### PAGE TEXT ###

Falls in older people: risk factors and strategies for prevention.

Stephen Lord, Catherine Sherrington, Hylton B Menz. [258 pages, £29.95 (US$ 49.95).] Cambridge University Press, 2000. ISBN 0-521-58964-9.

John Grimley Evans

Professor of Clinical Geratology, University of Oxford

The importance of falling as a source of morbidity, mortality and misery for old people has been recognized for over 50 years since the pioneering work of Sheldon. The volume of research work has grown enormously since the 1970s, but it has been disjointed and repetitive as well as of variable quality. The first 115 pages of this book are devoted to a valuable extended review of the research on risk factors for falls by older people. It is scholarly, with the number of references per chapter ranging up to 222 in the case of medical risk factors. The text style is easy, however, so no one should be put off. The final chapter in this section is a summary of the field with an appraisal of the strength of evidence for each factor. There is then a short summary of risk factors identifying those that are potentially modifiable with their corresponding intervention strategies. Chapters follow on exercise, environmental modifications, footwear, assistive devices and integrative approaches to the prevention of falls in hospitals and residential facilities. A chapter on the medical management of older people at risk of falls focuses, as is most appropriate, on the primary care setting. Advice on modification of medication as a means of reducing risk of falls is addressed to patients (and carers) as well as health professionals. Targeted programmes are reviewed, with their NNT (number needed to treat) values duly listed. The penultimate chapter presents a scheme of physiological profiling, as a means of assessing and modifying individual risk.

### THE DATA ###

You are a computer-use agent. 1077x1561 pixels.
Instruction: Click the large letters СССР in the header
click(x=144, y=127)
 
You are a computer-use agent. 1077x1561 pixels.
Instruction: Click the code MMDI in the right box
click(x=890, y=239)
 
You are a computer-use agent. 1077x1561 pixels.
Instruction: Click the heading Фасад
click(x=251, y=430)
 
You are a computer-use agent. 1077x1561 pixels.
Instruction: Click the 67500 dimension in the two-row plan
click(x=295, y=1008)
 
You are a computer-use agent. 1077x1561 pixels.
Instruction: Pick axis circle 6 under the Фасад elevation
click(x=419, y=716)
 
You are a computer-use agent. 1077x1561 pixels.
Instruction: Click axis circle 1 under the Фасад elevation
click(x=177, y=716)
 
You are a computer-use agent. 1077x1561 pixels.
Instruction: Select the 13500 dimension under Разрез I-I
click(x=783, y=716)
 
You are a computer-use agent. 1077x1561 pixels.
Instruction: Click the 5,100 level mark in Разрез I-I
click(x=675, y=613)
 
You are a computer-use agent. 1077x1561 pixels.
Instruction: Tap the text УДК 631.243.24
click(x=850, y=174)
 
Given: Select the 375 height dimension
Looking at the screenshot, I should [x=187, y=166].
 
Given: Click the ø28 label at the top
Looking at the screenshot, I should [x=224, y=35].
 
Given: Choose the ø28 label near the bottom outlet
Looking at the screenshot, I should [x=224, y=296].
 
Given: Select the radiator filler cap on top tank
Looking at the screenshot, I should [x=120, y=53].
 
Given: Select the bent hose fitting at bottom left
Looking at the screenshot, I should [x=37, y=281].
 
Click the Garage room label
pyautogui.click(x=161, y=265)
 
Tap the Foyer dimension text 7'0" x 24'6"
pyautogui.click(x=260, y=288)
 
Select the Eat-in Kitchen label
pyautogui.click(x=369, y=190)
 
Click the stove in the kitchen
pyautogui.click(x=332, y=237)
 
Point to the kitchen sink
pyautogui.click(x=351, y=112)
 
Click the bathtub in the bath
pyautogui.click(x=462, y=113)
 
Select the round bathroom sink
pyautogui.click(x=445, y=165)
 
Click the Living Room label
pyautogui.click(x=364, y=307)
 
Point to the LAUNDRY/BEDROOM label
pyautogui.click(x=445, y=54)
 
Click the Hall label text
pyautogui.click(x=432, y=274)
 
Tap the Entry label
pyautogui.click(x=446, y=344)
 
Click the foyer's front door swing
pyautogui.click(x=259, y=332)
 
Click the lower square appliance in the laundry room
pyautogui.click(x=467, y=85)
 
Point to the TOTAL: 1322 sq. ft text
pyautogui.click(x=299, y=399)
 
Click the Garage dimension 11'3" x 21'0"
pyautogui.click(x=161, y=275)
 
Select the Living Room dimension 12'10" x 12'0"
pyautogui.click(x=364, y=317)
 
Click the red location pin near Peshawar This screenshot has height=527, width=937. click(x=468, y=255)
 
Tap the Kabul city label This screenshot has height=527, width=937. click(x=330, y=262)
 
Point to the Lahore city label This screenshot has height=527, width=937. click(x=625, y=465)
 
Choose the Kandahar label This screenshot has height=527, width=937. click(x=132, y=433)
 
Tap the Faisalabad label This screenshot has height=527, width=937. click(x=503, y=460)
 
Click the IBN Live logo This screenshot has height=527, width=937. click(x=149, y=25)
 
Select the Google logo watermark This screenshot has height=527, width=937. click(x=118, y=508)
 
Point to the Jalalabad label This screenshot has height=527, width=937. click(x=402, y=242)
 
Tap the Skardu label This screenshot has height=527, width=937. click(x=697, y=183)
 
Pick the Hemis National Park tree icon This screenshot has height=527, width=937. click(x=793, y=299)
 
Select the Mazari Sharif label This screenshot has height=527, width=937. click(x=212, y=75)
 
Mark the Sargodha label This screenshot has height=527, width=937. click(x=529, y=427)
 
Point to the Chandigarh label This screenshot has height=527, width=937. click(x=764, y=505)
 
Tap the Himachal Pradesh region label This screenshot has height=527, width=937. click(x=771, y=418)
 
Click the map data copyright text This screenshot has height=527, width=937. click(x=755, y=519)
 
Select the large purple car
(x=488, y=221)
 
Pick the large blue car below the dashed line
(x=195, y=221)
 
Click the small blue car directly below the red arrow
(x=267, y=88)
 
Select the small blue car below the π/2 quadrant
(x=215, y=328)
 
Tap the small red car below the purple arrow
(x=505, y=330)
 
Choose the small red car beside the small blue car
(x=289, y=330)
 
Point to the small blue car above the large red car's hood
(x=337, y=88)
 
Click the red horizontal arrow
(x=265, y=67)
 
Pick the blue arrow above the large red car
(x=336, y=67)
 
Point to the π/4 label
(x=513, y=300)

###

Continue the book review of "Falls in older people" from the point where it stops.

This is an excellent book, readable as a whole but with self-contained chapters suitable as source material for any health care professional with responsibilities for older people. There is therefore some repetition (including two presentations of the same full-page figure in different chapters), but there is no harm in repeating the important, and the whole book is aimed at sorting out what matters from the merely intriguing. This is evidence-based medicine at its most relevant.